Three events in the 20th century significantly impacted the Grove’s ecology. In 1904 Chestnut Blight was introduced in the United States from Asian nursery stock. Over the next decades the blight killed an estimated four billion American Chestnut trees, including those that were an important component of the Grove. Today American Chestnut sprouts can be found in the Grove, but these small trees never reach maturity before succumbing to the blight. In response, in the 1930’s school children from adjacent City School #1 planted hundreds of Sugar Maples in the Grove to replace the lost chestnuts; the Sugar Maples now represent a significant proportion of its large trees. Third, Norway Maples, imported from Europe and a significant part of Rochester’s street tree inventory, became established in the Grove, competing with and suppressing the regeneration of native trees; the dense shade of the Norway Maple’s canopy provides a perfect environment for the inhibition of the native understory, and for the establishment of invasive shrubs and ground covers.
The Friends, in collaboration with their public partner, the City of Rochester and the help of the community, are attempting to implement the fourth major change in the Grove by eliminating invasive plants and reintroducing native species. Since 2011 City of Rochester foresters have removed large Norway Maples from all but the North slope and the eastern boundary. The Friends continue to remove regenerating Norway Maples. The natural seed banks have, however, been inadequate to restore the herb and shrub layers and the Friends are working to introduce plants that are absent, scarce or not successfully reproducing in a typical Oak-Hickory forest community.
The original plant community can never be replicated; the success of the Sugar Maple plantings of 80 years ago is an example of how the community has been irretrievably altered. Within the decades to come climate change will push the southern limit of boreal species northward as more southerly plants on the northern edge of their range become more dominant.

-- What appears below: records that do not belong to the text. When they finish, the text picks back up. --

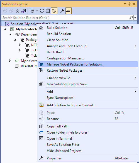Expand the MyIndicator C# file node
Viewport: 139px width, 163px height.
(x=10, y=61)
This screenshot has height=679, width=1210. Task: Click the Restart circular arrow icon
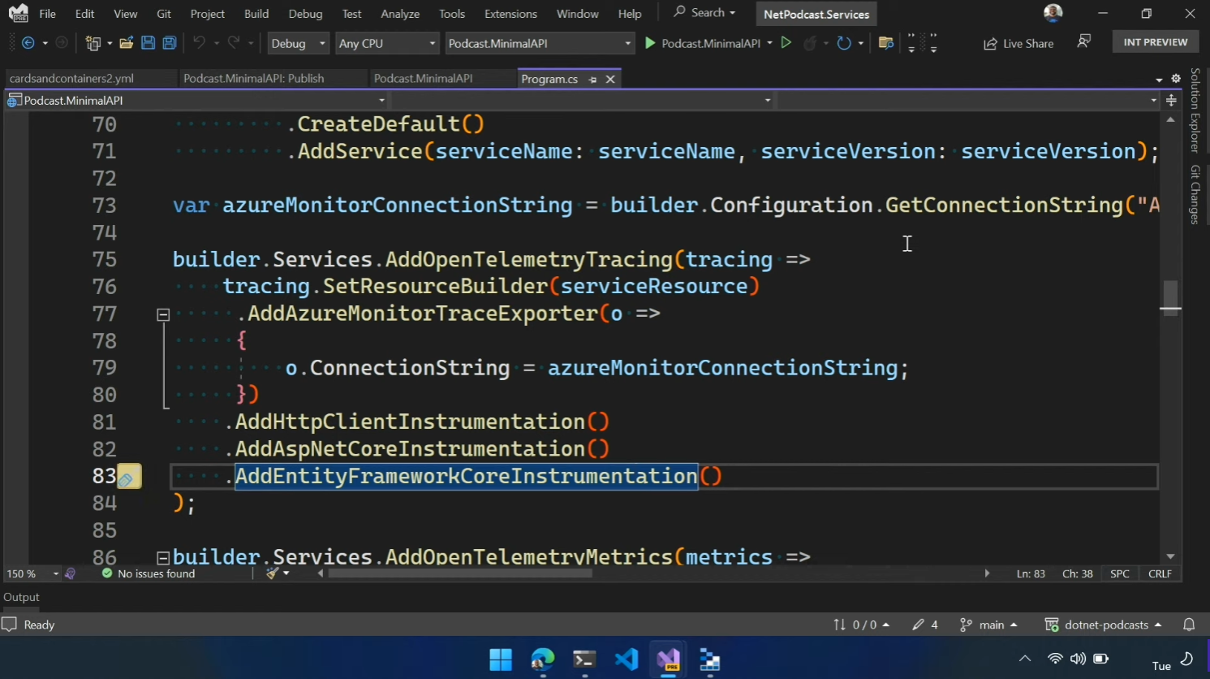(844, 43)
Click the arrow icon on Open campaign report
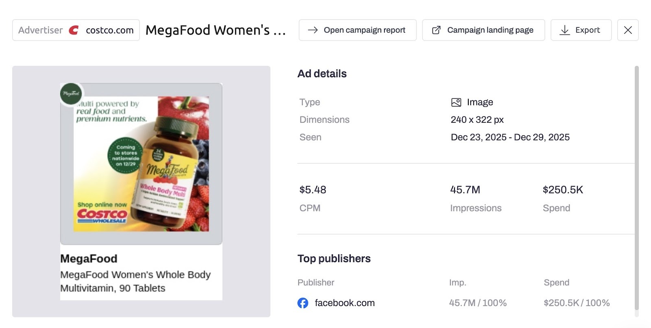Image resolution: width=651 pixels, height=328 pixels. tap(313, 30)
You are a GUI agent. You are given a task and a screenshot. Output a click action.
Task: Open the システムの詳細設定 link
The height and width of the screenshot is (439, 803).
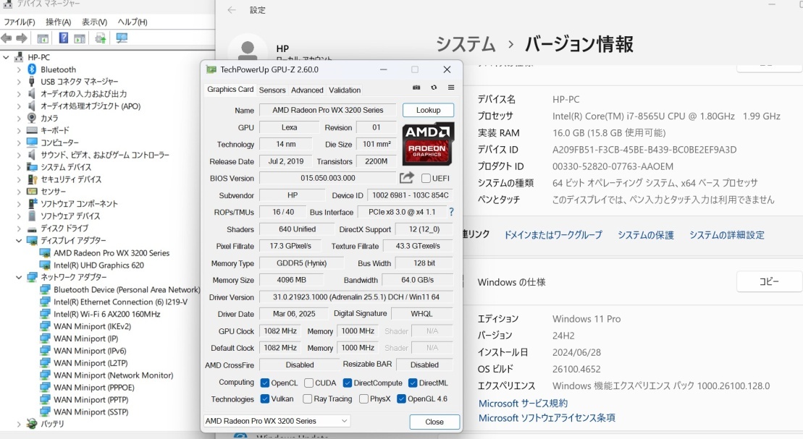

The Grove is the home to the full complement of urban wildlife, including wild turkey and enough occasional visits of White Tailed Deer for deer browse to be a concern. We see evidence of porcupines, and for a time the Grove was home to a fox. During spring and fall migration the Grove is a major feeding and nesting area for birds; 142 species of birds have been observed over one 18-year period. Sightings of Pileated Woodpeckers are common.
Geology
The Grove is the eastern extremity of a line of high ground known to Rochesterians as the Pinnacle Range, which extends from here roughly in a westward direction to the Genesee river. The Pinnacle Range is part of a larger moraine deposited approximately 11,000 to 12,000 years ago by the receding ice front of an enormous glacier. Within the Grove the action of the glacier is especially evident in the two steep-sided depressions (kettles) formed by slowly melting ice chunks trapped within the deposited material. As a result of the formation of the terrain, the soil in the Grove is predominantly sand and gravel for a considerable depth. Its high permeability affects plant species composition and distribution.
Trail Management
A series of trails crisscross the Grove, providing opportunities for walkers, runners, bird watchers, dog walkers and cross country skiers. Over the last several decades the use of Washington Grove has greatly increased, resulting in the erosion and widening of many of the trails as well as the establishment of many new ones. In 2016 the City of Rochester funded a study of the trail system to recommend improvements to the trails and the Grove’s entryways, with a view to the long-term sustainability of an environmentally sensitive trail system. We are working to gradually implement its recommendations.